Something strange is happening beneath the heart of North America. The continent’s ancient core, the craton, is changing quietly but profoundly. Geologists at last caught evidence of the process “cratonic thinning” in action, and it’s uncovering an ongoing conversation between Earth’s crust and mantle long thought too sluggish to quantify in human terms of time.
Cratons, the oldest and most durable pieces of Earth’s crust, have been geologic pillars for thousands of years. These hard, dense rock plates are the bedrock beneath continents and usually resist the pressure of plate tectonics recycling and reworking the Earth’s surface. But the North American craton beneath the North American Midwest is beginning to fail. Scientists have found gargantuan, funnel-shaped “drips” of rock that stretch almost 400 miles (640 kilometers) into the Earth’s mantle, stacking rock sideways from circumnavigating the continent before they drop.
It is the remnant of the Farallon Plate, a Nature Geoscience reports. When it was formerly an oceanic plate that sank into North America around 200 million years ago, today the Farallon Plate is way, way down below the mantle with a subdued but lingering presence. “We made the observation that there could be something beneath the craton. Luckily, we also got the new idea about what drives this thinning,” said Junlin Hua, a geophysicist at China University of Science and Technology and lead author of the study.
The Farallon Plate is a “big sinker,” according to Hua, and deflects the mantle flow and destabilizes the craton base. Destabilization provides a foundation on which craton material can sag downwards, confirmed by cutting-edge seismic imaging technology. Based on EarthScope data, the researchers employed high-resolution seismic modeling method full-waveform inversion to image the mantle and crust under North America. The implication was breathtaking: under the Midwest, the seismically measurable print of high-speed craton fell much further than predicted, suggesting ongoing material loss. The implications of this discovery are vast.

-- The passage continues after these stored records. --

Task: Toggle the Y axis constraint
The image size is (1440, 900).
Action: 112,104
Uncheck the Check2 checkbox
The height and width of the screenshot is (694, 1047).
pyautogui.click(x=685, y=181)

Thinnes of the craton had been found elsewhere before, such as in the North China Craton, but after the fact, many years after the process was finished. To see it happening is to get a glimpse of aberrant dynamical forces shaping continents. “This sort of thing is important if we want to understand how a planet has evolved over a long time,” said Thorsten Becker, study co-author and geophysicist at the University of Texas at Austin. Thinning is not homogeneous. While most intense dripping is seen beneath the Midwest, Farallon Plate impact occurs over much of North America, from Canada to southern United States. This extensive reach is the record of integration of tectonic and mantle events contradicting the picture of cratons as immobile bodies of rocks.
Inexplicably, mantle plumes deep mantle hot rock upwellings are also to be found by the research responsible for modifying cratonic stability. Although the Farallon Plate is the major contributor to detected thinning, mantle plumes have been operating over millions of years to re-form cratons. The North China Craton, for instance, had root layers deepest to it erased over millions of years by processes like these.
While sounding sensational, scientists are advising restraint. The seepage is gradual, taking millions of years, and is not dangerous to the Earth’s surface or human society. Indeed, the process can even be reversed when the Farallon Plate is sliding deeper into the mantle and depleting energy.
The broader significance of the study is that it enables us to better understand Earth’s geologic past. By imaging cratonic thinning in the process, scientists can more effectively model continents colliding, breaking apart, and recycling back into the mantle. Seismic imaging is also demonstrated in this study as a method for sounding the Earth’s interior. “Because of the use of this full-waveform method, we have a better representation of that important zone between the deep mantle and the shallower lithosphere [crust and upper mantle].” Becker said.
Its revelations remind us that even the most settled and settled regions of our globe are not immune to change. As Hua rightly described it, The continent is not something static. It has a dynamic component. That dynamic component, so far over the horizon, is coming into view and offering new perspectives on the forces which have shaped and continue to shape our world.
To scientists and geologists, the discovery of North America’s cratonic drip provides a captivating case study in the ability of latest science to explain the Earth’s deep, hidden past. From its original Farallon Plate to its advanced seismic imaging tools used today, this work unites past and present in explaining the extremely specific dance of the Earth’s geologic forces.